Prompting Tips for Google

Google recommends describing scenes rather than listing keywords:

# Less effective
"cat, sitting, window, sunlight, cozy"

# More effective
"A content tabby cat lounging on a sunny windowsill,
 warm afternoon light streaming through sheer curtains"

Usage & Cost Tracking

Image generation responses include detailed usage and cost information:

Basic Usage

{:ok, response} = ReqLLM.generate_image("openai:gpt-image-1", prompt)

response.usage
#=> %{
#     image_usage: %{
#       generated: %{count: 1, size_class: "1024x1024"}
#     },
#     cost: %{
#       images: 0.04,
#       tokens: 0.0,
#       tools: 0.0,
#       total: 0.04
#     },
#     input_cost: 0.0,
#     output_cost: 0.04,
#     total_cost: 0.04
#   }

Size Classes

Image costs vary by size. The size_class field indicates the resolution tier used for billing:

ProviderSize Classes
OpenAI"1024x1024", "1536x1024", "1024x1536", "auto"
GoogleBased on aspect ratio (e.g., "1:1", "16:9")

Multiple Images

When generating multiple images, the count reflects the total:

{:ok, response} = ReqLLM.generate_image("openai:dall-e-2", prompt, n: 3)

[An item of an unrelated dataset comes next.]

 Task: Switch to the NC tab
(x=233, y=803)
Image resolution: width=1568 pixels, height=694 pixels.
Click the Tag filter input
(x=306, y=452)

response.usage.image_usage.generated
#=> %{count: 3, size_class: "1024x1024"}

Error Handling

case ReqLLM.generate_image("openai:gpt-image-1", prompt) do
  {:ok, response} ->
    image_data = ReqLLM.Response.image_data(response)
    File.write!("output.png", image_data)

  {:error, %ReqLLM.Error.API.Request{status: 400, response_body: body}} ->
    IO.puts("Bad request: #{inspect(body)}")

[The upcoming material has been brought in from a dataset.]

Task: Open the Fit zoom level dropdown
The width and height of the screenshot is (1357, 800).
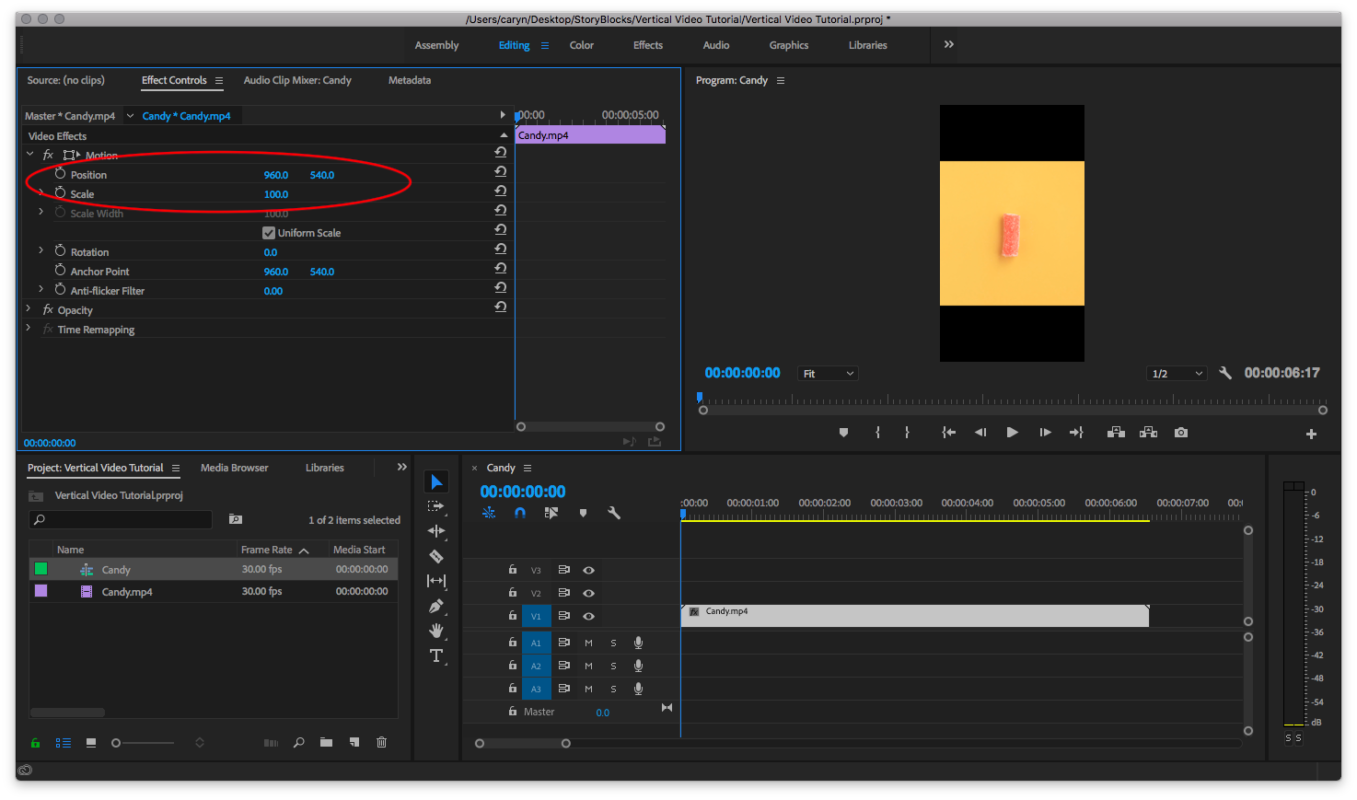Action: pyautogui.click(x=829, y=373)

  {:error, %ReqLLM.Error.Invalid.Parameter{} = error} ->
    IO.puts("Invalid parameter: #{Exception.message(error)}")

  {:error, error} ->
    IO.puts("Error: #{inspect(error)}")
end

Testing with Fixtures

Use fixtures to test image generation without making API calls:

{:ok, response} = ReqLLM.generate_image(
  "openai:gpt-image-1",
  "A test prompt",
  fixture: "image_basic"
)

See the Fixture Testing guide for details.